Multiple scenarios under consideration blend distance and in-person instruction: maybe two days a week on campus with three days of remote learning, or a rotation of every other week. Or a scenario that brings students into buildings for half-days. There may be differences for students in special education.
A central question, said Deputy Superintendent Monifa McKnight, is: “Who is it most important to have in the building as often as possible, and what does that look like?”
School officials said they know parents want more information as soon as possible — and they should know a lot more in the next few weeks.
“We’re going to have to say, around the middle of July, this is what the first day of school is going to look like because parents, staff members, everyone, needs to plan,” said Superintendent Jack R. Smith.
Smith said there would be some level of choice involved in the system’s plan. Some students may have underlying conditions or may have family members who are vulnerable, or a family may simply be too anxious, he said.
“We’re not going to argue with people about their rationale for why they choose not to come back into a brick-and-mortar school right now,” Smith said.
School officials emphasized that their decision-making is being driven by guidance from health officials and the physical capacity of the system’s 208 schools.
The state has also issued some requirements, including that all school systems teach to Maryland’s college- and career-ready standards in all content areas, in all grades.
“This will require a fuller, more robust schedule, modeling the school day,” said Janet Wilson, interim chief of schools.
The complexities are considerable, Wilson said. “The social distancing requirement alone will bring a whole new dimension of on-site management of student movement, from the time they arrive at school to dismissal,” Wilson said. She showed three video clips of what social distancing could look like for students — on a school bus, in a classroom and in a hallway line to use the restroom.

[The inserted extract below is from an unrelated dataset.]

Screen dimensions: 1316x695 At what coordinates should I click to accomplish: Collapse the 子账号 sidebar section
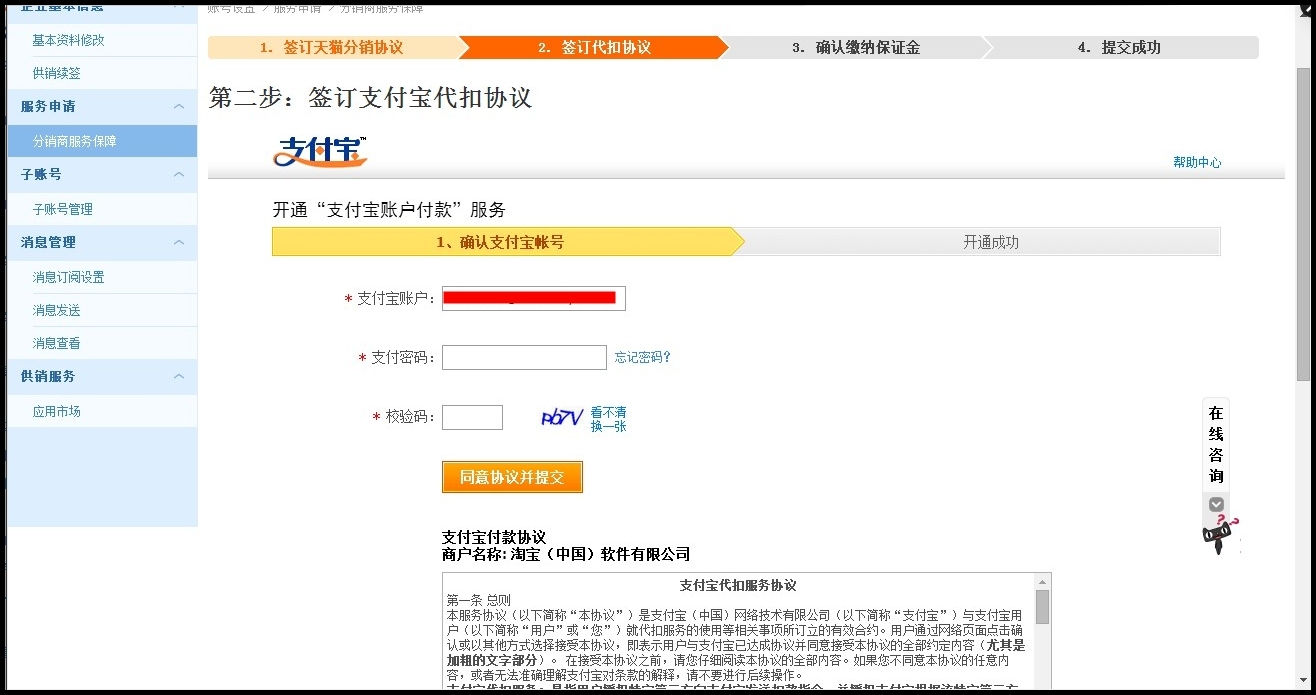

School buses are likely to be limited to 11 students each, and desks widely spaced in marked areas. There would be no shared bucket of crayons or supplies in elementary school classes and no side-by-side paired desks for student collaboration.
School officials said if a novel coronavirus case is diagnosed, it could mean than the school or some group of schools — or the entire system — would need to shift into remote learning exclusively.
Board members acknowledged the difficulties ahead. Rebecca Smondrowski said the video clips made her wonder how it would all be done. Her voice choked with emotion at one point.
“I know there are so many parents out there who want us to get back into full gear, and I want that for our kids and I want that for our families, but I don’t know how that’ll work,” she said.
Christopher Lloyd, president of the Montgomery County Education Association, said Tuesday that labor unions have been involved in discussions about the fall reopening in Montgomery and that the superintendent has told union leaders that educators will be able to choose whether they want to work from home or school, like students. So long as that is true, he said, he does not expect the kind of teacher uprising that Fairfax County has experienced.
School officials have done surveys as they have been working on fall plans, and have received 30,000 responses, from parents and others in the community. A second survey presenting options for family-specific decisions will go out later in July.
The first test of what in-person learning may look like could come in the final weeks of summer programs, when some students may go back into schools in small groups. School officials said the return of even small groups of students depends on health guidance, especially given spikes of the virus in some states.
The school board voted to extend the contracts of its labor unions for an additional month, while teachers and school system officials continue to negotiate.